▶ Source text
Antipyretic Activity of Piper nigrum and Nyctanthes arbor-tristis in Different Dosage Forms

 

NB Ghiware1* and TM Nesari2

1Department of Pharmacology, Nanded Pharmacy College, Nanded-431605, India

2Department of Dravyaguna, Tilak Ayurved Mahavidyalaya, Pune-411011, India

*Corresponding Author E-mail: ashish_roge@rediffmail.com

 

ABSTRACT:

Acute oral toxicity studies of the Piper nigrum Linn (Family: Piperaceae), and Nyctanthes arbor-tristis Linn (Family: Oleaceae), were carried out in rats. All external morphological changes, change in body weight, general systemic toxicity and necropsy were recorded. During acute toxicity study there was normal weight gain in the treatment group was observed. There were no significant signs of systemic toxicity and death was noted.  No abnormalities were noted at necropsy. Tablet, liquid oral and suspension dosage forms of dried unripe fruits of Piper nigrum and dried leaves of Nyctanthes arbor-tristis in combination, were tested in brewer’s yeast-induced pyrexia in rabbits to assess their antipyretic activity. The percent inhibition rate against increasing rectal temperature in rabbits was assessed for all test dosage forms and was found significant compared to that of control. The results indicate that liquid oral and tablet dosage forms possess good antipyretic property compared to suspension dosage form.

 

KEYWORDS: Piper nigrum, Nyctanthes arbortristis, Safety and Efficacy, Antipyretic activity. 

 


 

INTRODUCTION:

Pyrexia or fever is caused as a secondary impact of infections like malaria, typhoid; tissue damage, inflammation, graft rejection, malignancy or other diseased states. It is the body's natural defense to create an environment where infectious agent or damaged tissue cannot survive1.

▶ Exercise brief
Copy everything in the antipyretic study from "KEYWORDS: Piper nigrum, Nyctanthes" down to "tissue cannot survive1.". The data that follows has no connection to the article on antipyretic activity.

[Stored records]
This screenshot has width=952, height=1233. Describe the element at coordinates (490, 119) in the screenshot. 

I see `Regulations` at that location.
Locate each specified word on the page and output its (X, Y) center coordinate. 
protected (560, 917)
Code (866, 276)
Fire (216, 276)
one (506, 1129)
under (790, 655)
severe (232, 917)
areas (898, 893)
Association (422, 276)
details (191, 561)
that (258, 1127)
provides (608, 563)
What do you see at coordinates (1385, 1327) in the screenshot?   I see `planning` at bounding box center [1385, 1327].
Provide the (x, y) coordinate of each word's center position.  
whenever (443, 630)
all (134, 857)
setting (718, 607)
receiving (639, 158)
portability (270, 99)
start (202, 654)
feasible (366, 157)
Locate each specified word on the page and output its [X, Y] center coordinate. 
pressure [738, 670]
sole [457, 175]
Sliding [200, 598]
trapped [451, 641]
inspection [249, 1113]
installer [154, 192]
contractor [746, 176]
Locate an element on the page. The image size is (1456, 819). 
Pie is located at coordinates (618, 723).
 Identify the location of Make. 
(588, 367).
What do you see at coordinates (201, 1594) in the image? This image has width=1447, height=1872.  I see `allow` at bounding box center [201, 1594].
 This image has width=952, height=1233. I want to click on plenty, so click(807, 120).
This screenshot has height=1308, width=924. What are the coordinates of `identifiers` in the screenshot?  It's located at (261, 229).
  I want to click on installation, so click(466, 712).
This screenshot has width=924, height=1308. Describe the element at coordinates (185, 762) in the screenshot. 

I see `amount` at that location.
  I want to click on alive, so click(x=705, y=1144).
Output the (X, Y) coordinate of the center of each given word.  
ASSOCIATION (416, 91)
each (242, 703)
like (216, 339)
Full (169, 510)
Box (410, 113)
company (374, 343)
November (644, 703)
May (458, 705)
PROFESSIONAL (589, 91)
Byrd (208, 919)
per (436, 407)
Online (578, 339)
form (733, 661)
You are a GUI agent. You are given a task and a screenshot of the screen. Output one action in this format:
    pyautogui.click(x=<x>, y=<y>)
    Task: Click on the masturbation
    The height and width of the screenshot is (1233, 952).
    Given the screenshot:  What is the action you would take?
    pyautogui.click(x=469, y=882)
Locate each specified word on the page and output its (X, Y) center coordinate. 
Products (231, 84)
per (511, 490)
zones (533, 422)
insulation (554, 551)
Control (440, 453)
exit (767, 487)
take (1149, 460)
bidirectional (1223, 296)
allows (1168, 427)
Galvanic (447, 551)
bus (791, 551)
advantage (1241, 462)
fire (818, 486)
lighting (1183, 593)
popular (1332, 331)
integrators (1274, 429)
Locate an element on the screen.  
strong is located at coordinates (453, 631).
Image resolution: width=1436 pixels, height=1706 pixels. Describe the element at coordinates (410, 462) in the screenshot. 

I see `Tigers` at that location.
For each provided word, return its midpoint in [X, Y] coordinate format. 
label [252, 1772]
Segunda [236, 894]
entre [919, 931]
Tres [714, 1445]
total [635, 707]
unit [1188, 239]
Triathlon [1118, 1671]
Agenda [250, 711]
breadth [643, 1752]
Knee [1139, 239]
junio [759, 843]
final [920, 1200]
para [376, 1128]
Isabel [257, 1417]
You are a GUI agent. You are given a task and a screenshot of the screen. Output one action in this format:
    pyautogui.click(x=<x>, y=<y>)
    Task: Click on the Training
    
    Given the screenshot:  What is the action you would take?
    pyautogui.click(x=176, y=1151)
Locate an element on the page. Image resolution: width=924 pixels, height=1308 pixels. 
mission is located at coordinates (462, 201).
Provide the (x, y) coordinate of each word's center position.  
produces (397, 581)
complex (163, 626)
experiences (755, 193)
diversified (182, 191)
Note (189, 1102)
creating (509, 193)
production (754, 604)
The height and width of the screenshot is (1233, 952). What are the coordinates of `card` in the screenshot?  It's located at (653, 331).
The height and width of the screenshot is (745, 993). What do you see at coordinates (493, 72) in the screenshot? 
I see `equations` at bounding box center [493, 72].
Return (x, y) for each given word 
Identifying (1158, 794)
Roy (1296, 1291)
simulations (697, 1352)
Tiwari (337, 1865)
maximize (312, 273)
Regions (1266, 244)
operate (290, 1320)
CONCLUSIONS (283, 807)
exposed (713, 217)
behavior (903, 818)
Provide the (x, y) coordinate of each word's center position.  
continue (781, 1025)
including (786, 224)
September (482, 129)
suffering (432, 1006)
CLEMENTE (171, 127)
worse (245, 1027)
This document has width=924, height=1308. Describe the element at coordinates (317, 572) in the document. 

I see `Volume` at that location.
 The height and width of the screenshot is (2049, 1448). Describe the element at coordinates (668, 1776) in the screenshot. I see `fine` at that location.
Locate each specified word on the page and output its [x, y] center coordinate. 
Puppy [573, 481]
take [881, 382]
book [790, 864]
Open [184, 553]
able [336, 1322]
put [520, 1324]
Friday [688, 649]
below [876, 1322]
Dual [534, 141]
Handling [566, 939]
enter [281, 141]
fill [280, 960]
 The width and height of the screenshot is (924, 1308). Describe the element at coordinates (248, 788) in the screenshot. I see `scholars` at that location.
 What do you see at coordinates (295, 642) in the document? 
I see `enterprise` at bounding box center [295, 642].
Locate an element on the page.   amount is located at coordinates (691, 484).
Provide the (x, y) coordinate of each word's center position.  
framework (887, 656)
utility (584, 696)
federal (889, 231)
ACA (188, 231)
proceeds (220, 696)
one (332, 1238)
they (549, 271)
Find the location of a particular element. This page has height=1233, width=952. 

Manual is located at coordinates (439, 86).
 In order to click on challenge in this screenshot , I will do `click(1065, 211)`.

▶ Task solution
KEYWORDS: Piper nigrum, Nyctanthes arbortristis, Safety and Efficacy, Antipyretic activity. 

 


 

INTRODUCTION:

Pyrexia or fever is caused as a secondary impact of infections like malaria, typhoid; tissue damage, inflammation, graft rejection, malignancy or other diseased states. It is the body's natural defense to create an environment where infectious agent or damaged tissue cannot survive1.